ASEAN to continue rely on coal, seeks clean coal technology

ASEAN to continue rely on coal, seeks clean coal technology

Thursday, September 04, 2014 – 08:08AM GMT+7

By Thomas Sembiring and Donald Haromunthe

Member countries of the Association of Southeast Asian Nations (ASEAN) will continue to rely on coal to fuel their expanding power plants over the next two decades, but are increasingly aware of the environmental hazard of coal, an industry workshop has concluded.

“Demand for electricity here (Southeast Asia region) is increasing fast,” said Shigeru Kimura, Special Advisor on Energy Affairs at the Economic Research Institute for ASEAN and East Asia (ERIA), during a workshop Wednesday in Jakarta held by the International Energy Agency and the ASEAN Center for Energy.

Electricity demand in ASEAN is projected to triple between 2011 and 2035, with average annual growth rate of 4.7 percent.

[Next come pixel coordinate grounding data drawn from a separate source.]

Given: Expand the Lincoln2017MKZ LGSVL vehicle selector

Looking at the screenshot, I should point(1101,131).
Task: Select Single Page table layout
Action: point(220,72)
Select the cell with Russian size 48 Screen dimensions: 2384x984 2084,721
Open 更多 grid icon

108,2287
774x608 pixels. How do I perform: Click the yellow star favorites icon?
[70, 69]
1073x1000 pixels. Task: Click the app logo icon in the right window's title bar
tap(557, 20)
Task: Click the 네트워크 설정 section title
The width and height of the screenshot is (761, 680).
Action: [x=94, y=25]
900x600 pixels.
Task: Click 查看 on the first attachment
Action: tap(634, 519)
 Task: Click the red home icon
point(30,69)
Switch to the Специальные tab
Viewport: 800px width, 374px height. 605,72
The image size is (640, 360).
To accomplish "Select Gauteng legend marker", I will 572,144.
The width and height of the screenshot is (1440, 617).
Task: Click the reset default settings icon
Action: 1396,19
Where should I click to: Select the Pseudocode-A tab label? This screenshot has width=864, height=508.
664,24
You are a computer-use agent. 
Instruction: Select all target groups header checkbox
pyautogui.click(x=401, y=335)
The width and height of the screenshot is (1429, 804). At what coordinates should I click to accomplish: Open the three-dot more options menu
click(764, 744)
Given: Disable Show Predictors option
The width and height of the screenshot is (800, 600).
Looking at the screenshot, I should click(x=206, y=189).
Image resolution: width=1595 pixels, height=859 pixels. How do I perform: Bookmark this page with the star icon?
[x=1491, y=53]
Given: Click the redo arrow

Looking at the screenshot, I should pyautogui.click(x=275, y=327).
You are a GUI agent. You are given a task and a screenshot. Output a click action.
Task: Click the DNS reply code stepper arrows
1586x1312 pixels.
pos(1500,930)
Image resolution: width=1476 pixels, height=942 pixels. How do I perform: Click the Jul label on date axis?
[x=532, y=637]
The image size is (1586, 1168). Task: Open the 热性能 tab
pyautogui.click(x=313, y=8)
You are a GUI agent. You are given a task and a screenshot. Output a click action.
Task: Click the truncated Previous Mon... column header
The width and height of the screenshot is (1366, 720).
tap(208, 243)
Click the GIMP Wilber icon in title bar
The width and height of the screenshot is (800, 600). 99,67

Kimura said that coal-fired power plants will continue to play key role in supplying the growing electricity demand because of the relatively cheaper power they produced.

Indonesia, the world’s largest exporter of thermal coal, is expected to continue to become key supplier for the region’s coal requirement as the country has the advantage of close proximity compared to other key exporters such as Australia or the US.

Thailand, for instance, is projected to increase the composition of coal in its energy mix to 12 percent in 2030 from 9 percent in 2012 as the country moves to more than double the capacity of its power plants to 70,686 MW from more than 32,395 MW, said Deputy Director of Electricity Generating Authority of Thailand, Jiraporn Sirikum.

Jiraporn said that much of the coal will be imported from Indonesia.

Kimura, however, said that while coal is quite popular as a key source of fuel for power plants in the region, there has been growing awareness on the negative impact of the commodity to the environment particularly in terms of the high emission. Another key issue is long-term security supply of coal. The two issues were the main topics of discussion during the workshop as ASEAM member countries seek the proper and affordable clean coal technology to help deal with the problems.

Existing carbon capture technology has yet to be commercially proven. Participants at the workshop also discussed other types of technology including super critical and ultra-super critical, which are believed to be more environmentally friendly than conventional technology.

The results of the workshop will be further discussed at the upcoming September 22 ASEAN Energy Meeting Vientiane, Laos.